HomeNews

Parents raise concerns about Arnold assault

Font Size:
Default font size
Larger font size

Parents and former parents of Arnold Elementary School students had questions and concerns Friday regarding a sexual assault on a kindergarten boy at the school.

Police arrested a 27-year-old man Thursday afternoon on suspicion of felony first-degree sexual assault of a child. He allegedly hid in a school bathroom until the boy came in, convinced him to go into a supply area and assaulted him.

Some parents who found out about the sexual assault when they picked up their children from school Friday, said they were shocked and angry.

“My heart goes out to that poor baby and his family,” Diane Thornton, 42, said after picking up her first-grade son.

“I’m shocked that someone could walk off the street and do this. It’s really a scary thing. I’ve already told (Principal Kathy Honeycutt) my son might not be here (next week).

“I’d love to pull him out and send him to another school, but could it happen there? I just need to think.”

Parents and grandparents questioned the school’s security, particularly why the intruder wasn’t followed the entire time he was in the building.

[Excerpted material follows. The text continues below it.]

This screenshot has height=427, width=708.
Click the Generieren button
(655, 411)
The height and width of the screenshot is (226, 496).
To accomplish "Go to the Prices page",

And Patty Mundorf, 33, said she wished a letter that went home with students on Thursday had been more specific.

“It grosses me out,” said Mundorf, whose daughters are in second and fifth grade. “It makes me sick. I’m just wondering, how can that happen? It worries me.”

Mike Collins, 55, said school officials should have followed the man and escorted him from the building, rather than wait for police.

“You trust your kids to the school, and they need to take care of them,” said Collins, whose first-grade granddaughter attends Arnold.

Victor Garcia, 32, whose fourth-grader attends Arnold, shared that sentiment.

“If it’s inside the school, what can happen outside?” he said.

Glen Merrick, 41, who has a first-grade son at Arnold, said he planned to talk to his wife and other parents before talking to school officials about the assault.

“Things like this happen, but it shouldn’t happen in school,” Merrick said.

He said he didn’t understand how a stranger could walk into a bathroom in the building without a school official confronting him.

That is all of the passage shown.